*Items from a dataset*
=-=-=

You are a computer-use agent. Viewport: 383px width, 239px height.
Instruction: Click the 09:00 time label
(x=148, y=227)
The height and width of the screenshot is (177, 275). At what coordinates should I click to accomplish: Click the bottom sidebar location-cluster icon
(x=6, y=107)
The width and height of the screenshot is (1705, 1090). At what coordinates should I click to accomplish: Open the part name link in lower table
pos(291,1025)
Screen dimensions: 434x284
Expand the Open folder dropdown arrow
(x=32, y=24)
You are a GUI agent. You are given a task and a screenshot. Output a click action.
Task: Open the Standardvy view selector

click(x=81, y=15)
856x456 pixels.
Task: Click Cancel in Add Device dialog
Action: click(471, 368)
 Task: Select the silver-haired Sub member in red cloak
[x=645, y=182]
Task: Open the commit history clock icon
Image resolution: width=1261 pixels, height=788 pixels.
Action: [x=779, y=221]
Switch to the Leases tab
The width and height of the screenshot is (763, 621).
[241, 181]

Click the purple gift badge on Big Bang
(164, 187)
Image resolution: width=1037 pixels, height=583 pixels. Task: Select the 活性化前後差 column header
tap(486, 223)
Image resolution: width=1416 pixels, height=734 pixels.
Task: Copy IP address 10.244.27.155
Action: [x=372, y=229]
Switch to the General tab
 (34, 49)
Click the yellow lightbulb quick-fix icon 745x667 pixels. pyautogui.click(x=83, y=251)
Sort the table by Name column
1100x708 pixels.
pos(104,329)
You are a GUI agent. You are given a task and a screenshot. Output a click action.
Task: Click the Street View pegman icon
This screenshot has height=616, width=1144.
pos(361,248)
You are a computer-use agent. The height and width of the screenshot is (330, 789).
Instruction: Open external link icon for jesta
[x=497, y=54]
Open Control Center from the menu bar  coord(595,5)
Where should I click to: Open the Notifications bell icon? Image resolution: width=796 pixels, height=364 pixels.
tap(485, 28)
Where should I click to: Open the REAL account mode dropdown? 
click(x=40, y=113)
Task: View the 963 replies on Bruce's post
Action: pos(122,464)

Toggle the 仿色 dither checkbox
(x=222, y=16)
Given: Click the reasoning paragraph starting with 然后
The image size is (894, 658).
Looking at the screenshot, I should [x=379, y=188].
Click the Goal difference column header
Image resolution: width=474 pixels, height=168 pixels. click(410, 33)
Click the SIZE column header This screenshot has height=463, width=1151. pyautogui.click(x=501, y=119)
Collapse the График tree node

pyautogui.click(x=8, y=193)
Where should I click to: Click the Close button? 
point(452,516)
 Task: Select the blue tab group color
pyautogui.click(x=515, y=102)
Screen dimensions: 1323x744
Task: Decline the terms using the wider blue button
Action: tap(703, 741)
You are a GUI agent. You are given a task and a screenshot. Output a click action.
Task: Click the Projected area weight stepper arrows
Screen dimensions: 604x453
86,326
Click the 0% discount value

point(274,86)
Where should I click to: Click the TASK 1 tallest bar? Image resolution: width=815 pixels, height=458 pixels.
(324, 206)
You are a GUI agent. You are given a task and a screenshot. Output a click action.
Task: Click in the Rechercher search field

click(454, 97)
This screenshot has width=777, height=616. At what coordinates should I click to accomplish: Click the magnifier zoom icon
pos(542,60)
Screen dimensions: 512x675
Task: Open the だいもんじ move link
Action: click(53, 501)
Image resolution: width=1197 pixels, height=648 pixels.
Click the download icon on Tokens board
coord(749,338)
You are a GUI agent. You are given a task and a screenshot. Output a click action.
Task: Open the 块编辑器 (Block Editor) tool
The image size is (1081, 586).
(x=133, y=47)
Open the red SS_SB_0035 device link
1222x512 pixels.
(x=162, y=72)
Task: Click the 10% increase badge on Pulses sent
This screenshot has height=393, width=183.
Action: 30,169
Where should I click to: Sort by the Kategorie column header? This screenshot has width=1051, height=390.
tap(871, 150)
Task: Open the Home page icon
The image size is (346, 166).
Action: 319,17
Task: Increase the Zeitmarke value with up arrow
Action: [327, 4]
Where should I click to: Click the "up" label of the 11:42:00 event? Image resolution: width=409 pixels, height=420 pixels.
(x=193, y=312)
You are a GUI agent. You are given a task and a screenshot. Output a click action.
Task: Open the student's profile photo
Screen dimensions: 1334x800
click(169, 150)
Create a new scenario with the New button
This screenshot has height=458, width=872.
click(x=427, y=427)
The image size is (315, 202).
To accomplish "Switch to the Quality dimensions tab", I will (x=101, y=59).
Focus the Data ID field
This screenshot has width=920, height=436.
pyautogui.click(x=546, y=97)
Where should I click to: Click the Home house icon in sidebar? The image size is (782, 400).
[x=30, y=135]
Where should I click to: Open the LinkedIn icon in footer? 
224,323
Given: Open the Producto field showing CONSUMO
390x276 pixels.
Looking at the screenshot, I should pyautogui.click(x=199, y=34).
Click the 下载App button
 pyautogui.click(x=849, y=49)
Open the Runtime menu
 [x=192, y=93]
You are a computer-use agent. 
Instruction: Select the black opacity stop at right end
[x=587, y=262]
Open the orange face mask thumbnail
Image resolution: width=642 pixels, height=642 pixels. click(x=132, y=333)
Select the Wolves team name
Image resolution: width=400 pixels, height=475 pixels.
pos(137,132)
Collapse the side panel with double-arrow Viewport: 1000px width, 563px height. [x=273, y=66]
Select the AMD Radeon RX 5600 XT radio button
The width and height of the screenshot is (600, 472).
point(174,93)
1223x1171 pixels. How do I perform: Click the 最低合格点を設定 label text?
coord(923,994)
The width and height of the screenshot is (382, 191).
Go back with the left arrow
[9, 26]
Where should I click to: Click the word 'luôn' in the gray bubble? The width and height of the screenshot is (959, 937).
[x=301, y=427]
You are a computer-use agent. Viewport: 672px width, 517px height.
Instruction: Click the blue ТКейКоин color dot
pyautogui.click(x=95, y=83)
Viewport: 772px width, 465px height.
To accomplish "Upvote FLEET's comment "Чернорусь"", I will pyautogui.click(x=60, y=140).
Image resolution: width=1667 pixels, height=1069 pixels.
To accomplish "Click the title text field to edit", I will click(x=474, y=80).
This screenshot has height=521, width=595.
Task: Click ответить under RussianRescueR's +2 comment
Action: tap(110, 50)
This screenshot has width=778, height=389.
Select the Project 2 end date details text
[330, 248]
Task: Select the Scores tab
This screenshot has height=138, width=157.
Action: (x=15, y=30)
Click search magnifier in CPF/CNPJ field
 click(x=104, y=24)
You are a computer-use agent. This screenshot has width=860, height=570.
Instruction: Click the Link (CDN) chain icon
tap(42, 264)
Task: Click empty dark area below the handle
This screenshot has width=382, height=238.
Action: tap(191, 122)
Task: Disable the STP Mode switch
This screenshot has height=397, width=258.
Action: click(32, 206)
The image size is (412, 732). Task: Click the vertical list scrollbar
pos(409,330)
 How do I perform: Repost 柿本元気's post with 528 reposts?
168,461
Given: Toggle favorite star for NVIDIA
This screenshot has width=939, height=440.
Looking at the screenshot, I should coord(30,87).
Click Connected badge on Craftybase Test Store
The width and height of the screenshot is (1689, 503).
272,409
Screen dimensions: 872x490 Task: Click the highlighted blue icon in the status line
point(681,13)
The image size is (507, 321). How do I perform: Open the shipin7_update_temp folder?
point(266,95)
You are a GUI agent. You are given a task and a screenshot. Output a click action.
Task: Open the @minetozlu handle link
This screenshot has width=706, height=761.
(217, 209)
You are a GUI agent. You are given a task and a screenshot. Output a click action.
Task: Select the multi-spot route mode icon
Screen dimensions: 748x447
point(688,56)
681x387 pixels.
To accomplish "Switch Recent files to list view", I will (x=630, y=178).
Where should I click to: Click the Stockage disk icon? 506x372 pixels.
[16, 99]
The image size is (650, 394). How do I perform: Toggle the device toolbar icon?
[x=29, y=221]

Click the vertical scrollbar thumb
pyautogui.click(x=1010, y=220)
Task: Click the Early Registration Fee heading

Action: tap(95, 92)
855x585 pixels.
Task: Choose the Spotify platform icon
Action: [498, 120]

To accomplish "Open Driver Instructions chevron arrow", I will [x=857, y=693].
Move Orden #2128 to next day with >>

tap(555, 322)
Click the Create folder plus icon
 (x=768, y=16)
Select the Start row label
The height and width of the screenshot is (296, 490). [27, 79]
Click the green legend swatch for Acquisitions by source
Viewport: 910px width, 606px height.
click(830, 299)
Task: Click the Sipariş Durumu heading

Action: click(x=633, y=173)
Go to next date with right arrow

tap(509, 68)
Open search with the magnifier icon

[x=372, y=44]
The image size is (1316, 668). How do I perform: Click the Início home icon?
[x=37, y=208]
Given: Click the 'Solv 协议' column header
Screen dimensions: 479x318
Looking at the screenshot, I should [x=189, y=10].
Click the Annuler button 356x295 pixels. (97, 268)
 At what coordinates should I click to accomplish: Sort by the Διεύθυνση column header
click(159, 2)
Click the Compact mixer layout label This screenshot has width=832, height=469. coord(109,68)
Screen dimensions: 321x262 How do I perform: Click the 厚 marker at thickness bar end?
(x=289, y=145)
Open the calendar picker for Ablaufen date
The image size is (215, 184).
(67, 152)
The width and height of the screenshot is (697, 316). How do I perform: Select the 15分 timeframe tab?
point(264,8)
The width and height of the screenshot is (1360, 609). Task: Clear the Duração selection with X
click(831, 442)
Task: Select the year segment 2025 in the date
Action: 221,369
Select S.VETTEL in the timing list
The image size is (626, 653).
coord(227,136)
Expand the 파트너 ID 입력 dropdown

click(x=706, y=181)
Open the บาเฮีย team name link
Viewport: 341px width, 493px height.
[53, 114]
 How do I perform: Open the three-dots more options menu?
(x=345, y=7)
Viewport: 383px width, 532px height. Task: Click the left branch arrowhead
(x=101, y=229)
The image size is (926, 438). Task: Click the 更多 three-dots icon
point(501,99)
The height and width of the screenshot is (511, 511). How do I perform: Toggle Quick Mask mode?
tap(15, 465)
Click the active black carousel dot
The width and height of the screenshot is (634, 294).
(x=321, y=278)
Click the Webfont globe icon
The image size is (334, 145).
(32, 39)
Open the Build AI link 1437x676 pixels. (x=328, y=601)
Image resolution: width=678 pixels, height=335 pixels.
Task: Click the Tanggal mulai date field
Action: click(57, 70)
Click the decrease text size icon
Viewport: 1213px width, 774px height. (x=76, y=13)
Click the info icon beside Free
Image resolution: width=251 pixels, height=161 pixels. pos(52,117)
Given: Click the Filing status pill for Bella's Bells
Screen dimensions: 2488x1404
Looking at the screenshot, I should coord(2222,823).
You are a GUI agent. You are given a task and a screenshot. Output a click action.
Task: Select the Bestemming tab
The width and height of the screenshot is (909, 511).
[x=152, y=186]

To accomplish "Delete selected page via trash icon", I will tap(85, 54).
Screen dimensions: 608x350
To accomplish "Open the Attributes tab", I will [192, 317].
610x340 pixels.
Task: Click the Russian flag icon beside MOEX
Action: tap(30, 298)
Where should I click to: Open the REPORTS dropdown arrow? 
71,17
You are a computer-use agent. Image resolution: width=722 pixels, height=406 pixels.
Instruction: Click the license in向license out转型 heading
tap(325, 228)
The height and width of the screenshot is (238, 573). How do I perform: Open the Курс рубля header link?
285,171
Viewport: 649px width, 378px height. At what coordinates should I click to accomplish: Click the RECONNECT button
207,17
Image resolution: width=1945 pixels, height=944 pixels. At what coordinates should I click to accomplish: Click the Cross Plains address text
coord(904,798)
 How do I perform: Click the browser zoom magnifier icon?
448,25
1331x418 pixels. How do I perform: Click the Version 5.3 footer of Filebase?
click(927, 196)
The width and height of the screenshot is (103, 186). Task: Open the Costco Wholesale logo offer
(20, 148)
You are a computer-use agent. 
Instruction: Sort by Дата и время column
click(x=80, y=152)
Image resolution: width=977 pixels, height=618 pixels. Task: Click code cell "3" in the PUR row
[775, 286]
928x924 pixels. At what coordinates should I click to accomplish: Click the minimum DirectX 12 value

=-=-=

*Exercise objective*
Please show every line above that includes the word "computer".

*Your response*
You are a computer-use agent. Viewport: 383px width, 239px height.
You are a computer-use agent. The height and width of the screenshot is (330, 789).
You are a computer-use agent. 
You are a computer-use agent. Viewport: 672px width, 517px height.
You are a computer-use agent. This screenshot has width=860, height=570.
You are a computer-use agent. Image resolution: width=722 pixels, height=406 pixels.
You are a computer-use agent. 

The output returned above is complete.